Ein Mann hatte sich mit drei persönlichen Schreiben an das Obergericht des Kantons Bern gewandt und ausdrücklich ein Ausstandsgesuch gegen die Staatsanwaltschaft gestellt. Das Obergericht forderte daraufhin seine Anwältin auf, mitzuteilen, ob die Eingaben als Ausstandsgesuche oder Beschwerden zu behandeln seien. Als die Anwältin nicht reagierte, legte das Gericht die Eingaben ohne weitere Bearbeitung ad acta.
Der Mann beschwerte sich beim Bundesgericht und machte geltend, dass sein Ausstandsgesuch eindeutig formuliert gewesen sei. Das Bundesgericht gibt ihm nun recht. Es betont, dass seine Formulierung "Je demande une récusation du Ministère public" (Ich verlange einen Ausstand der Staatsanwaltschaft) unmissverständlich sei.

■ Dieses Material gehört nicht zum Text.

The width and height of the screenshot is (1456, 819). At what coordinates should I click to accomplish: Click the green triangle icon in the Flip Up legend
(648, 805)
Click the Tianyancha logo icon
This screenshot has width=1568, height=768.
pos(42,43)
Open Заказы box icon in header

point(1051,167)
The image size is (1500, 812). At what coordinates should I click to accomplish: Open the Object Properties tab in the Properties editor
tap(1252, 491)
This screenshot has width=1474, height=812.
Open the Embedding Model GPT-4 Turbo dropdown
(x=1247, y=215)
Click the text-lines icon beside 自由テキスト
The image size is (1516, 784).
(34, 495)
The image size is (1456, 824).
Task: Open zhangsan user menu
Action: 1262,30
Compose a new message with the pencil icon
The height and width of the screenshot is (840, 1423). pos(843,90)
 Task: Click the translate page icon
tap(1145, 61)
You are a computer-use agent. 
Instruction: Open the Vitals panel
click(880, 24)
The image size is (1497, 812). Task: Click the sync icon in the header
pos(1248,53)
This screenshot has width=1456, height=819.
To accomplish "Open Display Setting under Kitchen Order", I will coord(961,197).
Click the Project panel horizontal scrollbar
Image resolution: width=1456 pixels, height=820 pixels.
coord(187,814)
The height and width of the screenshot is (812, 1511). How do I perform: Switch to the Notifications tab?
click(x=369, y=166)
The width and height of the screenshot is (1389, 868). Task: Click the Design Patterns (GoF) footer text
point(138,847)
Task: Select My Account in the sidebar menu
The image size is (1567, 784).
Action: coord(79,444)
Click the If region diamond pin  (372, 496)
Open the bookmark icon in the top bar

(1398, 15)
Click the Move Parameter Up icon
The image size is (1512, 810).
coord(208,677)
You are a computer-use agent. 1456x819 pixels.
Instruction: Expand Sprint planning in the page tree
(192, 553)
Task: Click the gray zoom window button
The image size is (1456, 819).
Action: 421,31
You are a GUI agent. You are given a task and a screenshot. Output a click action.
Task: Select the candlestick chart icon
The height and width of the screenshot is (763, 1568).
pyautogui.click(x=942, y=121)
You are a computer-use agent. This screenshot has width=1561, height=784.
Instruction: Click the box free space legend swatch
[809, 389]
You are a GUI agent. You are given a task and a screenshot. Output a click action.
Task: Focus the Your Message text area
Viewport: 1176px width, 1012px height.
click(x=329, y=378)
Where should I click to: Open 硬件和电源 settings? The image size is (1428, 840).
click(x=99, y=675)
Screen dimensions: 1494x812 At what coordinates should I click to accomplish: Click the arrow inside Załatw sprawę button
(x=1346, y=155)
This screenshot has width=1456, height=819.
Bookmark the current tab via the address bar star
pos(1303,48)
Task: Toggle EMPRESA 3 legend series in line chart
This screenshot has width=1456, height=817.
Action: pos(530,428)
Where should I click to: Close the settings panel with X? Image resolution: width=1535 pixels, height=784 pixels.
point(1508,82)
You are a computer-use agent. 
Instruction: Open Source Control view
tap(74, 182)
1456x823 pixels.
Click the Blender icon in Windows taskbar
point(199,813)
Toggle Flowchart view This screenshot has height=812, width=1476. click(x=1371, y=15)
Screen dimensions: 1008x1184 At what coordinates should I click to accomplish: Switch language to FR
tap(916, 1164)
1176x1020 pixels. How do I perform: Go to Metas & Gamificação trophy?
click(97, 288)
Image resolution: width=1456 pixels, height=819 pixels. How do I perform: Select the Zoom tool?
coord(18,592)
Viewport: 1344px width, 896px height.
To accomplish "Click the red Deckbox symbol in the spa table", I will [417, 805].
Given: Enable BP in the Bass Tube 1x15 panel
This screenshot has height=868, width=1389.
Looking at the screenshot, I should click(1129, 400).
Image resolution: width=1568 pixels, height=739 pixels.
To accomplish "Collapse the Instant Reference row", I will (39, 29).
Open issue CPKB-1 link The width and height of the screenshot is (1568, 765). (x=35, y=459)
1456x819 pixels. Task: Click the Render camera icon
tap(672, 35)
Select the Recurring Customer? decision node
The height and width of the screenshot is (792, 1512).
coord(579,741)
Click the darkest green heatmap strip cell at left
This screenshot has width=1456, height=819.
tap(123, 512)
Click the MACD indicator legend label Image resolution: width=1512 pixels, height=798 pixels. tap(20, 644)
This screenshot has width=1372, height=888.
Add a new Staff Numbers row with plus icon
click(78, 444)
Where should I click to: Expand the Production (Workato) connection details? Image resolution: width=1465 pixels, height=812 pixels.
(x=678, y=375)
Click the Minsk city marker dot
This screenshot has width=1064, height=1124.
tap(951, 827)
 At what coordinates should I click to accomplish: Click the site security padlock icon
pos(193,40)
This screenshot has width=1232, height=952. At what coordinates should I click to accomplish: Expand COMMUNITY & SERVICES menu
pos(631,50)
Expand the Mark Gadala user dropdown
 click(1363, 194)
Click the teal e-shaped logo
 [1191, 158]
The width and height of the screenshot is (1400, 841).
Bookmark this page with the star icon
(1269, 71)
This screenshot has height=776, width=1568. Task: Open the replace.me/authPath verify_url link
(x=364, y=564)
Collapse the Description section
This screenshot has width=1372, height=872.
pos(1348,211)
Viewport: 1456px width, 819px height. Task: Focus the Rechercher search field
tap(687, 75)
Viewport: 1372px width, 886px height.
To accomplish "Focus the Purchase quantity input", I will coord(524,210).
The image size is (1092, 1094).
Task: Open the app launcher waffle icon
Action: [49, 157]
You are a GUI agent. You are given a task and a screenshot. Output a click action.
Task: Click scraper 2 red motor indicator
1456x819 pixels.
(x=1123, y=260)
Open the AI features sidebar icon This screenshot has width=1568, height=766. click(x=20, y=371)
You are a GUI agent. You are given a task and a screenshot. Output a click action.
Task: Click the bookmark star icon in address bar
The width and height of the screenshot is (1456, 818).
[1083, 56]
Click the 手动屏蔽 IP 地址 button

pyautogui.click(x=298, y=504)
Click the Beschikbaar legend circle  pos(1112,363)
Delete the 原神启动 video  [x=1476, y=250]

An die Form von Eingaben, besonders von nicht anwaltlich vertretenen Personen, dürften keine überspitzten Anforderungen gestellt werden.
Das Bundesgericht stellt fest, dass das Obergericht verpflichtet war, ein Verfahren zu eröffnen und sich formell mit den Eingaben auseinanderzusetzen. Das Schweigen der Rechtsanwältin könne die klare Willensäußerung einer Partei nicht neutralisieren. Indem das Obergericht kein Verfahren eröffnete, habe es sich seiner Entscheidungspflicht entzogen und damit eine formelle Rechtsverweigerung begangen. Die Sache wird nun zur formellen Behandlung des Ausstandsgesuchs an das Obergericht zurückgewiesen.